* **ACTIVITY**
Word for word, give the listing below again.

* **SOURCE DATA**
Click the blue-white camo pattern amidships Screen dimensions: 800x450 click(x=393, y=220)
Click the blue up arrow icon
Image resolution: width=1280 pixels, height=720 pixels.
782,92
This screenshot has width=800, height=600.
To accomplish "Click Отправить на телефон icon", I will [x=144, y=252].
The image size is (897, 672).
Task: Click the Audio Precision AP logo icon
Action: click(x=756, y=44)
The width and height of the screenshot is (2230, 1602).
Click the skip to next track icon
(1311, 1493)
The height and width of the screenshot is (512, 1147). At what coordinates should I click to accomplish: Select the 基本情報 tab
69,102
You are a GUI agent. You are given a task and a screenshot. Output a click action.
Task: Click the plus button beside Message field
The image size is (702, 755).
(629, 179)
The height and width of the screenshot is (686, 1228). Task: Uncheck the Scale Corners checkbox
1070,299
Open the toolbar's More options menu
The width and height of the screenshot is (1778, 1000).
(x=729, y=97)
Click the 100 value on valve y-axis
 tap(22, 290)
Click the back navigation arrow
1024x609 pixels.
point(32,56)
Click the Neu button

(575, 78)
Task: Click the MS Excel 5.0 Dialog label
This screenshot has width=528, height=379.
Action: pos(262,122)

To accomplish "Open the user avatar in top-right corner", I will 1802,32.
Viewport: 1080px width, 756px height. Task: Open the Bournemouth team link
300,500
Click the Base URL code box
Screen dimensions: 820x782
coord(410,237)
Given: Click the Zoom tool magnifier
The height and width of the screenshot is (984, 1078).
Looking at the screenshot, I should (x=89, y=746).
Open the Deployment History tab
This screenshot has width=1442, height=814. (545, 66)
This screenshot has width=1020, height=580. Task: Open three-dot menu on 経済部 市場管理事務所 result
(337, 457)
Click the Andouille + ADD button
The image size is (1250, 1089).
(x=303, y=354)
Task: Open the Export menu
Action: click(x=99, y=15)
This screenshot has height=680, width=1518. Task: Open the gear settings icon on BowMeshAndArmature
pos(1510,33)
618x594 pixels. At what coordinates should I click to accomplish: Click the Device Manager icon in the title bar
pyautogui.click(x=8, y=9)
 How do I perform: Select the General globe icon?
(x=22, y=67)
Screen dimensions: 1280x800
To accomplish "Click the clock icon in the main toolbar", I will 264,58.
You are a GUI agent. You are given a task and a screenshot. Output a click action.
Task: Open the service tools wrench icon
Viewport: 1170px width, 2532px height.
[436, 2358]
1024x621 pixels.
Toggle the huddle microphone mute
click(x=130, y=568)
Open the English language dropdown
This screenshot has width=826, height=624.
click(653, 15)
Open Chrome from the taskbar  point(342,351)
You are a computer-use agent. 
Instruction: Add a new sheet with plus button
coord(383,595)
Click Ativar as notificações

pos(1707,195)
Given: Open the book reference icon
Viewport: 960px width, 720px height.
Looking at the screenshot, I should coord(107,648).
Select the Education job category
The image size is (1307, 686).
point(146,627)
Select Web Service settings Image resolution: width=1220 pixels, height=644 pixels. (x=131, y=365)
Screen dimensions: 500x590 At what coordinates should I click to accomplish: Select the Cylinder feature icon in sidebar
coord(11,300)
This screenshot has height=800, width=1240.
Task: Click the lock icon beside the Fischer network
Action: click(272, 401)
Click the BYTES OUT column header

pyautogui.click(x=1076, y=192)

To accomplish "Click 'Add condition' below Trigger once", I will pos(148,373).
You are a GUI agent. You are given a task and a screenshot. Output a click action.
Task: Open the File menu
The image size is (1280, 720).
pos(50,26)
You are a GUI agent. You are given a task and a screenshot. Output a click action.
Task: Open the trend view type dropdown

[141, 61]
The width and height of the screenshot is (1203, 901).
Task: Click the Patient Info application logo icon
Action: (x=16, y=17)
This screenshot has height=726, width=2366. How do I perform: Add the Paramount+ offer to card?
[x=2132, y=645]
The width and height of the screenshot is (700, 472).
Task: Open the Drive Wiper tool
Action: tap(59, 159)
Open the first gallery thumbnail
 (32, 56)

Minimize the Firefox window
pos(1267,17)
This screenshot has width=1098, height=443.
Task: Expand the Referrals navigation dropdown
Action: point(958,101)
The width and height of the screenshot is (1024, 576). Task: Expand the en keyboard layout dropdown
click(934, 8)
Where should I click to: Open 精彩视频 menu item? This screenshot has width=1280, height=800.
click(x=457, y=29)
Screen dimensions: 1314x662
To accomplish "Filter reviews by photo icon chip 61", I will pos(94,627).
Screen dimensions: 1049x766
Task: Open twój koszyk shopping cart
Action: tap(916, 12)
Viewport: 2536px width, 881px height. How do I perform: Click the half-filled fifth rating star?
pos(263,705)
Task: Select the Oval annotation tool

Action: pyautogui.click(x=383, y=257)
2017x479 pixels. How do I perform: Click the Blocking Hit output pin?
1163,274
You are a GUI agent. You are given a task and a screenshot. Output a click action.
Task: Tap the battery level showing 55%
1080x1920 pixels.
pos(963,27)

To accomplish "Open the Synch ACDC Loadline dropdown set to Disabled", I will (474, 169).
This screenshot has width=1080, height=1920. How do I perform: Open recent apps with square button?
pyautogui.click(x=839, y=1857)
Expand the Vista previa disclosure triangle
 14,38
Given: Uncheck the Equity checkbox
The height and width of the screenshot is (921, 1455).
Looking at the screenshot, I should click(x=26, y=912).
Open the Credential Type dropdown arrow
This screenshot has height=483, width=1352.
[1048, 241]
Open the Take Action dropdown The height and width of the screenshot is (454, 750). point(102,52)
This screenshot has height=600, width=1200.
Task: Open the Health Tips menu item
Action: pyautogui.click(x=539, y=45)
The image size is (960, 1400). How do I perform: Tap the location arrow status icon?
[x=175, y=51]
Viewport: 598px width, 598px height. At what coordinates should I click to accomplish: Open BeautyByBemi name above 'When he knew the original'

* **RESULT OF THIS TASK**
Click the blue-white camo pattern amidships Screen dimensions: 800x450 click(x=393, y=220)
Click the blue up arrow icon
Image resolution: width=1280 pixels, height=720 pixels.
782,92
This screenshot has width=800, height=600.
To accomplish "Click Отправить на телефон icon", I will [x=144, y=252].
The image size is (897, 672).
Task: Click the Audio Precision AP logo icon
Action: click(x=756, y=44)
The width and height of the screenshot is (2230, 1602).
Click the skip to next track icon
(1311, 1493)
The height and width of the screenshot is (512, 1147). At what coordinates should I click to accomplish: Select the 基本情報 tab
69,102
You are a GUI agent. You are given a task and a screenshot. Output a click action.
Task: Click the plus button beside Message field
The image size is (702, 755).
(629, 179)
The height and width of the screenshot is (686, 1228). Task: Uncheck the Scale Corners checkbox
1070,299
Open the toolbar's More options menu
The width and height of the screenshot is (1778, 1000).
(x=729, y=97)
Click the 100 value on valve y-axis
 tap(22, 290)
Click the back navigation arrow
1024x609 pixels.
point(32,56)
Click the Neu button

(575, 78)
Task: Click the MS Excel 5.0 Dialog label
This screenshot has width=528, height=379.
Action: pos(262,122)

To accomplish "Open the user avatar in top-right corner", I will 1802,32.
Viewport: 1080px width, 756px height. Task: Open the Bournemouth team link
300,500
Click the Base URL code box
Screen dimensions: 820x782
coord(410,237)
Given: Click the Zoom tool magnifier
The height and width of the screenshot is (984, 1078).
Looking at the screenshot, I should (x=89, y=746).
Open the Deployment History tab
This screenshot has width=1442, height=814. (545, 66)
This screenshot has width=1020, height=580. Task: Open three-dot menu on 経済部 市場管理事務所 result
(337, 457)
Click the Andouille + ADD button
The image size is (1250, 1089).
(x=303, y=354)
Task: Open the Export menu
Action: click(x=99, y=15)
This screenshot has height=680, width=1518. Task: Open the gear settings icon on BowMeshAndArmature
pos(1510,33)
618x594 pixels. At what coordinates should I click to accomplish: Click the Device Manager icon in the title bar
pyautogui.click(x=8, y=9)
 How do I perform: Select the General globe icon?
(x=22, y=67)
Screen dimensions: 1280x800
To accomplish "Click the clock icon in the main toolbar", I will 264,58.
You are a GUI agent. You are given a task and a screenshot. Output a click action.
Task: Open the service tools wrench icon
Viewport: 1170px width, 2532px height.
[436, 2358]
1024x621 pixels.
Toggle the huddle microphone mute
click(x=130, y=568)
Open the English language dropdown
This screenshot has width=826, height=624.
click(653, 15)
Open Chrome from the taskbar  point(342,351)
You are a computer-use agent. 
Instruction: Add a new sheet with plus button
coord(383,595)
Click Ativar as notificações

pos(1707,195)
Given: Open the book reference icon
Viewport: 960px width, 720px height.
Looking at the screenshot, I should coord(107,648).
Select the Education job category
The image size is (1307, 686).
point(146,627)
Select Web Service settings Image resolution: width=1220 pixels, height=644 pixels. (x=131, y=365)
Screen dimensions: 500x590 At what coordinates should I click to accomplish: Select the Cylinder feature icon in sidebar
coord(11,300)
This screenshot has height=800, width=1240.
Task: Click the lock icon beside the Fischer network
Action: click(272, 401)
Click the BYTES OUT column header

pyautogui.click(x=1076, y=192)

To accomplish "Click 'Add condition' below Trigger once", I will pos(148,373).
You are a GUI agent. You are given a task and a screenshot. Output a click action.
Task: Open the File menu
The image size is (1280, 720).
pos(50,26)
You are a GUI agent. You are given a task and a screenshot. Output a click action.
Task: Open the trend view type dropdown

[141, 61]
The width and height of the screenshot is (1203, 901).
Task: Click the Patient Info application logo icon
Action: (x=16, y=17)
This screenshot has height=726, width=2366. How do I perform: Add the Paramount+ offer to card?
[x=2132, y=645]
The width and height of the screenshot is (700, 472).
Task: Open the Drive Wiper tool
Action: tap(59, 159)
Open the first gallery thumbnail
 (32, 56)

Minimize the Firefox window
pos(1267,17)
This screenshot has width=1098, height=443.
Task: Expand the Referrals navigation dropdown
Action: point(958,101)
The width and height of the screenshot is (1024, 576). Task: Expand the en keyboard layout dropdown
click(934, 8)
Where should I click to: Open 精彩视频 menu item? This screenshot has width=1280, height=800.
click(x=457, y=29)
Screen dimensions: 1314x662
To accomplish "Filter reviews by photo icon chip 61", I will pos(94,627).
Screen dimensions: 1049x766
Task: Open twój koszyk shopping cart
Action: tap(916, 12)
Viewport: 2536px width, 881px height. How do I perform: Click the half-filled fifth rating star?
pos(263,705)
Task: Select the Oval annotation tool

Action: pyautogui.click(x=383, y=257)
2017x479 pixels. How do I perform: Click the Blocking Hit output pin?
1163,274
You are a GUI agent. You are given a task and a screenshot. Output a click action.
Task: Tap the battery level showing 55%
1080x1920 pixels.
pos(963,27)

To accomplish "Open the Synch ACDC Loadline dropdown set to Disabled", I will (474, 169).
This screenshot has width=1080, height=1920. How do I perform: Open recent apps with square button?
pyautogui.click(x=839, y=1857)
Expand the Vista previa disclosure triangle
 14,38
Given: Uncheck the Equity checkbox
The height and width of the screenshot is (921, 1455).
Looking at the screenshot, I should click(x=26, y=912).
Open the Credential Type dropdown arrow
This screenshot has height=483, width=1352.
[1048, 241]
Open the Take Action dropdown The height and width of the screenshot is (454, 750). point(102,52)
This screenshot has height=600, width=1200.
Task: Open the Health Tips menu item
Action: pyautogui.click(x=539, y=45)
The image size is (960, 1400). How do I perform: Tap the location arrow status icon?
[x=175, y=51]
Viewport: 598px width, 598px height. At what coordinates should I click to accomplish: Open BeautyByBemi name above 'When he knew the original'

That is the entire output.